As a developer of a (compiled) open-source library or application, wouldn't
you love to be able to build binaries on Linux for Windows? With some work
and build system patches, you can. For many projects it's a simple matter of
./configure --host=x86_64-w64-mingw32. Not with CPython though. CPython is
only included in 2 of the above MinGW-w64 distribution projects, MSYS2 and
Arch. This is possible with a very, very long set of patches, many of which
have been submitted by Roumen Petrov to the Python bug tracker - see
http://bugs.python.org/issue17605 and other issues linked therein. Roumen
has done a huge amount of work, and he and others who consider the MinGW-w64
compiler important will continue to do so. (Thanks a million Roumen!)
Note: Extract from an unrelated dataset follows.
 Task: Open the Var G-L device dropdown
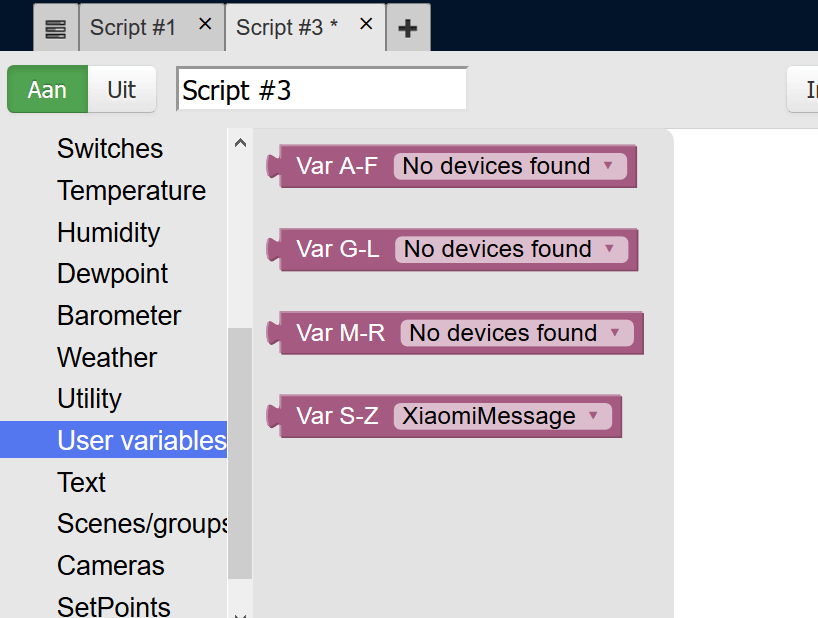click(x=511, y=249)
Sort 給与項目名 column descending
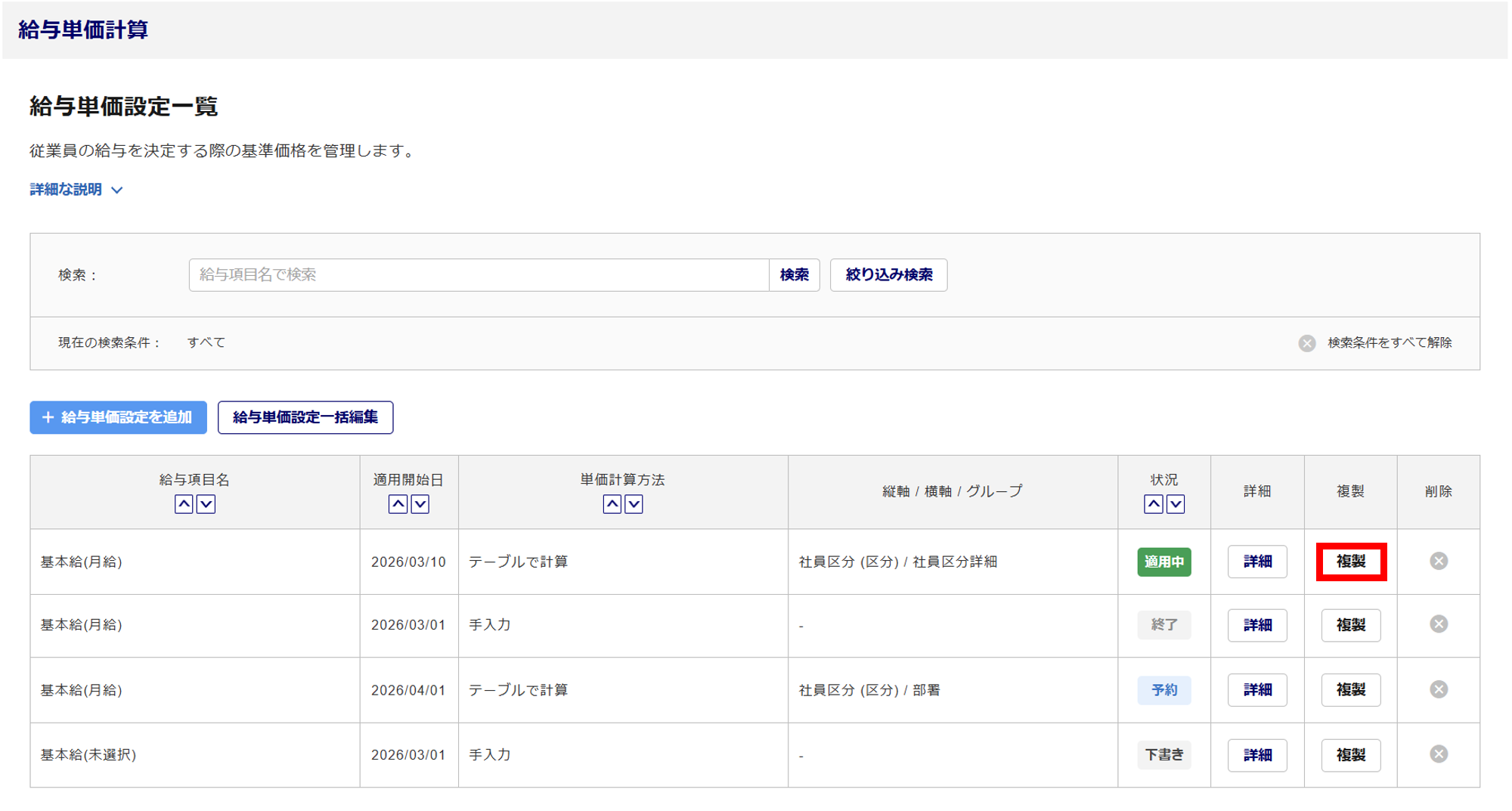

> I could step in as maintainer for Cygwin and builds based on GCC using
> mingw* APIs.
>
> Regards,
> Roumen Petrov
A maintainer has volunteered. Others will help. Can any core developers
please begin reviewing some of his patches? Even if just to say they need
to be rebased. The lack of responses on the bug tracker is disheartening
from an outside perspective. The pile of patches accumulating in external
MinGW packaging projects is tantamount to a fork of CPython. It won't go
away since there are dedicated packagers working to keep their MinGW-w64
builds functional, even in the ad-hoc current state. The patches continue
piling up, making it more difficult for everyone - except for the core
Python developers if they continue to ignore the problem. Bring the people
working on these patches into the fold as contributors. Review the patches.
It would make Python as a language and a community even more diverse and
welcoming.
> Deprecate/remove support for compiling CPython itself with compilers
> other than MSVC on Windows
I'm not alone in thinking that this would be a bad idea. MSVC can continue
to be the default compiler used for Python on Windows, none of Roumen's
patches change that. They would merely open up the choice for packagers and
users to build CPython (and extension modules, thanks to separate patches)
with alternate compilers, in cross-compilation or otherwise.